Deutschland und die USA suchen ihren Platz in einer neuen Ära der Geopolitik
Unter dem Titel ”A New Era of Great Power Competition – Germany, the United States and China” diskutierten am 14. September 2023 Dr. Janka Oertel, Direktorin des Asien-Programms beim European Council on Foreign Relations (ECFR), und Ali Wyne, Senior Analyst für Global Macro-Geopolitics bei der Eurasia Group, mit Julia Friedlander, Geschäftsführerin der Atlantik-Brücke. Eine Aufzeichnung der virtuellen Diskussion ist unter diesem Beitrag verfügbar.

- _Ihre Aufgabe_: Geben Sie den extrahierten Text über die Diskussion zum Wettbewerb der Großmächte vollständig und wortgetreu wieder.

- _Ausgewählte Einträge_:

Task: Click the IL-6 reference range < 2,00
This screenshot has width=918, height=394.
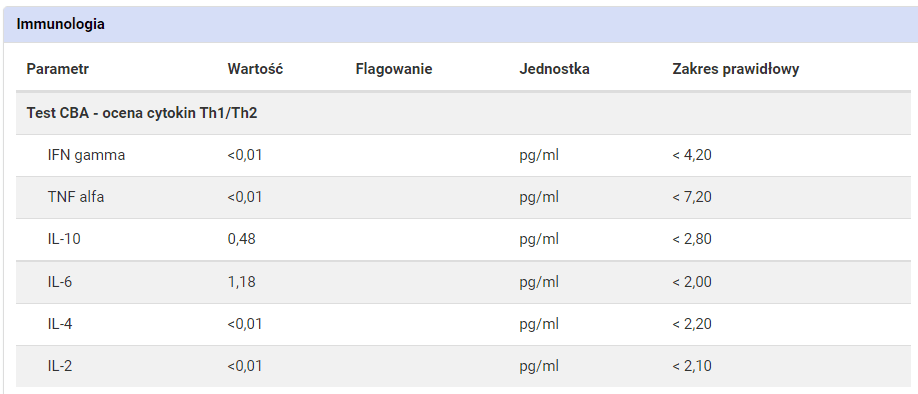Action: (692, 282)
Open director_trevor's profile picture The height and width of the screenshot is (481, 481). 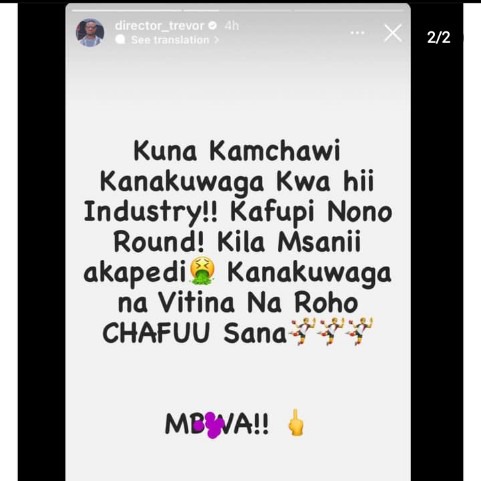(x=90, y=33)
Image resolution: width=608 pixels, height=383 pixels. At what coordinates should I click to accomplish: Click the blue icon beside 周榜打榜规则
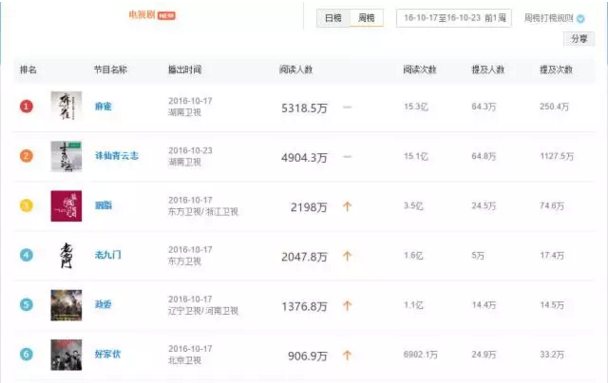580,19
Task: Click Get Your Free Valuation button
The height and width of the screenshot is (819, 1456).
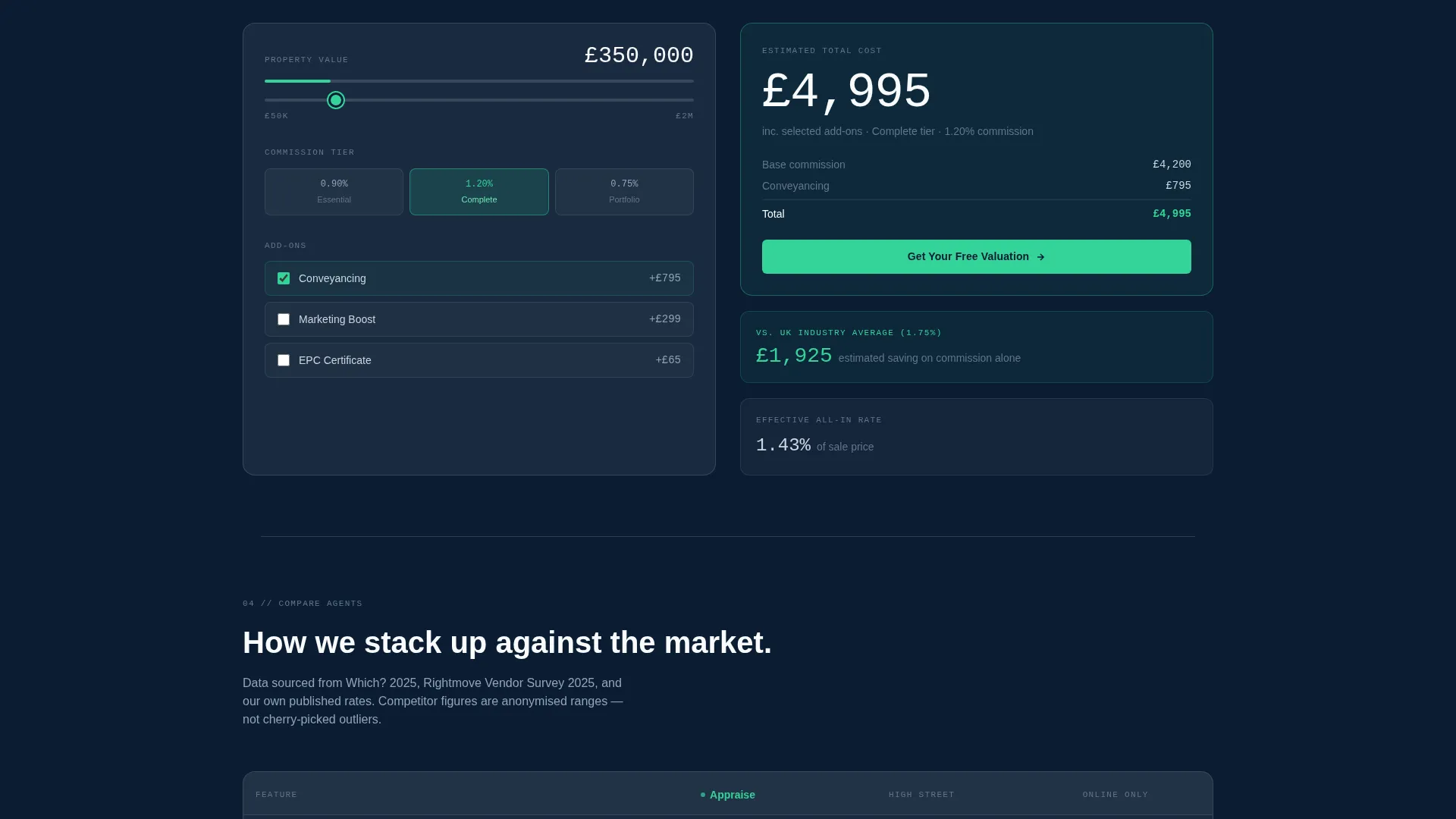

- _Gelöste Aufgabe_:
Deutschland und die USA suchen ihren Platz in einer neuen Ära der Geopolitik
Unter dem Titel ”A New Era of Great Power Competition – Germany, the United States and China” diskutierten am 14. September 2023 Dr. Janka Oertel, Direktorin des Asien-Programms beim European Council on Foreign Relations (ECFR), und Ali Wyne, Senior Analyst für Global Macro-Geopolitics bei der Eurasia Group, mit Julia Friedlander, Geschäftsführerin der Atlantik-Brücke. Eine Aufzeichnung der virtuellen Diskussion ist unter diesem Beitrag verfügbar.